Highest Scoring Defender: Cornerback Xavien Howard
Howard didn’t have a season worthy of being the league’s best defender in 2020, but he was undoubtedly the Dolphins’ best player in 2021 – he was a game changer by capturing victories, creating grip losses and scoring points. More importantly, this was his second healthy season in a row, with 50 tackles, five interceptions, one sack, two forced fumbles and two fumble rebounds. The Dolphins will need to adjust Howard’s paycheck in 2022 to keep him happy – and so he doesn’t demand an exchange like he did last July.
Biggest Surprise: Flores gets beaten
Miami recovered from a 1-7 start and won seven games in a row, spending the last month of the season in the playoff mix. Flores made sure the dressing room was glued together and the team didn’t give up. Miami has found a way to win eight of the last nine games of the season by following suit. Although Flores had the franchise’s first consecutive winning seasons since 2002-2003, the Dolphins fired him at the end of the third season due to his difficult personality that made it difficult to work with him.

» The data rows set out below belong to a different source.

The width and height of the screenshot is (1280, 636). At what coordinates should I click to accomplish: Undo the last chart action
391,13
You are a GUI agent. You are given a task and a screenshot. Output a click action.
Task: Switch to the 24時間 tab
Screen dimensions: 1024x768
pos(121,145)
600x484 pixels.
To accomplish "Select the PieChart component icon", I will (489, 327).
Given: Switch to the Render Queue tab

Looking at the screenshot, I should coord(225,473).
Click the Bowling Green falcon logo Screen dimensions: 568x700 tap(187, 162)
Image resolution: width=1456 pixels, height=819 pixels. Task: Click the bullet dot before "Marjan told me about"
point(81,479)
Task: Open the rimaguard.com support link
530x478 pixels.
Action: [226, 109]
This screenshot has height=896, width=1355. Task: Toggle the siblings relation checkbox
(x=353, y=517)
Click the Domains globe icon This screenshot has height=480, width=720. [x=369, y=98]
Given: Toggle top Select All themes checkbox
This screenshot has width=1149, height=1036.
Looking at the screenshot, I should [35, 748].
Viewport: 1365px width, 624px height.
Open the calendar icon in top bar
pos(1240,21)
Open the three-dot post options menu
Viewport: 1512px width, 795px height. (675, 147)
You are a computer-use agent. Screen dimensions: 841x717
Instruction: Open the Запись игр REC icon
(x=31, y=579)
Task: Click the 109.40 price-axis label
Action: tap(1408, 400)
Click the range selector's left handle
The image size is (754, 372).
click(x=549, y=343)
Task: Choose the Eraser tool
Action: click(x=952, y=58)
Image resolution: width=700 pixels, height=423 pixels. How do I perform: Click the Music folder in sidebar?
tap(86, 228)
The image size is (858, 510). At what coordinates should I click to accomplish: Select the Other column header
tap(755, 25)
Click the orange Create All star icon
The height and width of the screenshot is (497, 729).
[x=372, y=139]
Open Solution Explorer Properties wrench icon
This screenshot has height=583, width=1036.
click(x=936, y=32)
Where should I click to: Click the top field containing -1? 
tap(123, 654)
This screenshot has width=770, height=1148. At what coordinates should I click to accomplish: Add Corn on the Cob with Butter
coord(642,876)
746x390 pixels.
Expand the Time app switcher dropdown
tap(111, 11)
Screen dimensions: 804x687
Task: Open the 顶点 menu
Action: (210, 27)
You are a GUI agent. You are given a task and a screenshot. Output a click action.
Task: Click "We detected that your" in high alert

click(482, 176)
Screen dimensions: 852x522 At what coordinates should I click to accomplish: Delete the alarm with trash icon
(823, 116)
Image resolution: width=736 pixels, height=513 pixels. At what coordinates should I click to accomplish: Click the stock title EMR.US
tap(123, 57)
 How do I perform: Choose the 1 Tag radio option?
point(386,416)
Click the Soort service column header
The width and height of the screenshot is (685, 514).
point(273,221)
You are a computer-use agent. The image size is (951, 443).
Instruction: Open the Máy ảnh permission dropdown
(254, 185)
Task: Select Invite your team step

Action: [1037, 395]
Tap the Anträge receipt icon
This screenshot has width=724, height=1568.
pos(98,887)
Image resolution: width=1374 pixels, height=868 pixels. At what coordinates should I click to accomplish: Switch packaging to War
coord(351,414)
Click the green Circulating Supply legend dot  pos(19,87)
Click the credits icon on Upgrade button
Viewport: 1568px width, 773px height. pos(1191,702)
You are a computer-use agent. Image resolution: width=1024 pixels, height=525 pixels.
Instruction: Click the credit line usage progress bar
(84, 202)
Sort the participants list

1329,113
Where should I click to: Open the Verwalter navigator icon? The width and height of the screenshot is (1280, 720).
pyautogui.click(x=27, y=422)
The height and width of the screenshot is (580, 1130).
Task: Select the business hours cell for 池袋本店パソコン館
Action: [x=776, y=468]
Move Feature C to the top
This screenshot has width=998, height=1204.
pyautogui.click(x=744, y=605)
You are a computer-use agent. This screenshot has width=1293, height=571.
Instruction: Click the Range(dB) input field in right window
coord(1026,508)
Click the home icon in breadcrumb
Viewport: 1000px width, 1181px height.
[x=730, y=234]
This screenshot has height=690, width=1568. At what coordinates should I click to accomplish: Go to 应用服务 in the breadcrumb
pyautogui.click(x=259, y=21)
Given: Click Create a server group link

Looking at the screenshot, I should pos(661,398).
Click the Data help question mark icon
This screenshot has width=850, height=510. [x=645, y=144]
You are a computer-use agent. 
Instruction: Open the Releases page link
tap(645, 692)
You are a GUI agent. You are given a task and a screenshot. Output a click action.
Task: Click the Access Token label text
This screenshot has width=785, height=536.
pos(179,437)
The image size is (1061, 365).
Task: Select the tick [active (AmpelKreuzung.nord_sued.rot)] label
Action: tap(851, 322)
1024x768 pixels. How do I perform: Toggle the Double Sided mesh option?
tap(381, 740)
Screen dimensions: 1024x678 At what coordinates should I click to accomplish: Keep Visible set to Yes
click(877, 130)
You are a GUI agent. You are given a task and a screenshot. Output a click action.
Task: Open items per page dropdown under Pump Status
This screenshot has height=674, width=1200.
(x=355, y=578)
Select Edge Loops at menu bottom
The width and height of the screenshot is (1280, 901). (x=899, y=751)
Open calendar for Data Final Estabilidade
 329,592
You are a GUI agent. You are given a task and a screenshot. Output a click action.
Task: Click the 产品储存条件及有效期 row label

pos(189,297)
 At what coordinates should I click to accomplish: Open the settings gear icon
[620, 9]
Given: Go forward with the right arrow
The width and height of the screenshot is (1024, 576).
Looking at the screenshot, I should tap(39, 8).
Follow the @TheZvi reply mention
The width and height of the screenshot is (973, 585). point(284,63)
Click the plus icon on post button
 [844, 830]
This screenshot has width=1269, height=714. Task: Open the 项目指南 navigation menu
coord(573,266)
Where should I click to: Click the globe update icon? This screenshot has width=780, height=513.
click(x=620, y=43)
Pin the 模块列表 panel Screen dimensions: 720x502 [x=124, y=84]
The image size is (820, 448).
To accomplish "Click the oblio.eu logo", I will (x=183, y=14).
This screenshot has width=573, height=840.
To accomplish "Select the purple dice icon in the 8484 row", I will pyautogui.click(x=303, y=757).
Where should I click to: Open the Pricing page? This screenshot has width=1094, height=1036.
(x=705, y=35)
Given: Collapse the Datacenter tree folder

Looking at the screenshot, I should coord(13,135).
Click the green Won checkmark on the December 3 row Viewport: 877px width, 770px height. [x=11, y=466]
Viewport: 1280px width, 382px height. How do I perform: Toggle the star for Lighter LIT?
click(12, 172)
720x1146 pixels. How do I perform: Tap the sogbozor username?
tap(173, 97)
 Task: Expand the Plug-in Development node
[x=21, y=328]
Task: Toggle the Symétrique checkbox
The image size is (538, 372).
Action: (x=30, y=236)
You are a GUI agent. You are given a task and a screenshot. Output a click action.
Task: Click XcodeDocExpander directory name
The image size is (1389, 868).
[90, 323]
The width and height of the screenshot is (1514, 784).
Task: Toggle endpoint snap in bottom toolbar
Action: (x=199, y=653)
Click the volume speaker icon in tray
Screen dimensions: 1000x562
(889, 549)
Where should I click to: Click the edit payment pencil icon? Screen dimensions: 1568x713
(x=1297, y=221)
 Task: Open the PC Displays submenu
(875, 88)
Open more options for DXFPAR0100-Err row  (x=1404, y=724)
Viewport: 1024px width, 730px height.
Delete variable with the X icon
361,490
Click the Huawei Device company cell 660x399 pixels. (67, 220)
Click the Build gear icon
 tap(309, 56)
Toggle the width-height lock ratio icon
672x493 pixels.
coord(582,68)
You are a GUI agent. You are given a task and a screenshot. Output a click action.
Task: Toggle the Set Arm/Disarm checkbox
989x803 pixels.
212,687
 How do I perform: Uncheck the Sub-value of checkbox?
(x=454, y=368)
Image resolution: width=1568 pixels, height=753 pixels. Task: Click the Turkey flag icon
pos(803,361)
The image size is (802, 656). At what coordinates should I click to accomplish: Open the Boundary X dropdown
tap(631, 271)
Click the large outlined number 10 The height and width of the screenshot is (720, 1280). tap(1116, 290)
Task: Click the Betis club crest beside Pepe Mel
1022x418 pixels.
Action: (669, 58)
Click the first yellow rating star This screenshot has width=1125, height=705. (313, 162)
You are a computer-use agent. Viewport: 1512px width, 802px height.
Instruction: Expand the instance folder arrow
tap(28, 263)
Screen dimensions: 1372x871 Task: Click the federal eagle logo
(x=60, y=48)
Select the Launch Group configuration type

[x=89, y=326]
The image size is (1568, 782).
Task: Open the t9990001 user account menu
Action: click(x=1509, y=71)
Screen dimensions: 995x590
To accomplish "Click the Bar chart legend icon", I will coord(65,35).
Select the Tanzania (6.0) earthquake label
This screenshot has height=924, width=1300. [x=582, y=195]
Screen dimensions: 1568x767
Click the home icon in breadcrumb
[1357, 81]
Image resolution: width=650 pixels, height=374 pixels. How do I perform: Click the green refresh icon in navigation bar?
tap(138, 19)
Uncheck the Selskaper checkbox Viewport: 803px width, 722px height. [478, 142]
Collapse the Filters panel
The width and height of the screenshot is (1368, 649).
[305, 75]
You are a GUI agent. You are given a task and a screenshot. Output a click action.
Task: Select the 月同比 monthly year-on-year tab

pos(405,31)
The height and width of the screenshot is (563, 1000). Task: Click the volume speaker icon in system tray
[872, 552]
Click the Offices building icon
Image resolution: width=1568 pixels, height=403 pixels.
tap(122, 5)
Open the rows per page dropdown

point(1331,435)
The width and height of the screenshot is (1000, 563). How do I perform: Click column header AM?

Biggest disappointment: line of attack
Miami’s offensive line has been the anchor that weighed this team down throughout the season. Everyone in the squad faced difficulties from time to time, and while offensive line coach Lemuel Jeanpierre, who played for the first time on the team, could be used as a scapegoat for the group’s problems, each member must take personal responsibility for how bad the squad looked. … The failure of this unit is not only at Jeanpierre. This also applies to general manager Chris Greer, who has picked five linemen from the first rounds of the last three drafts.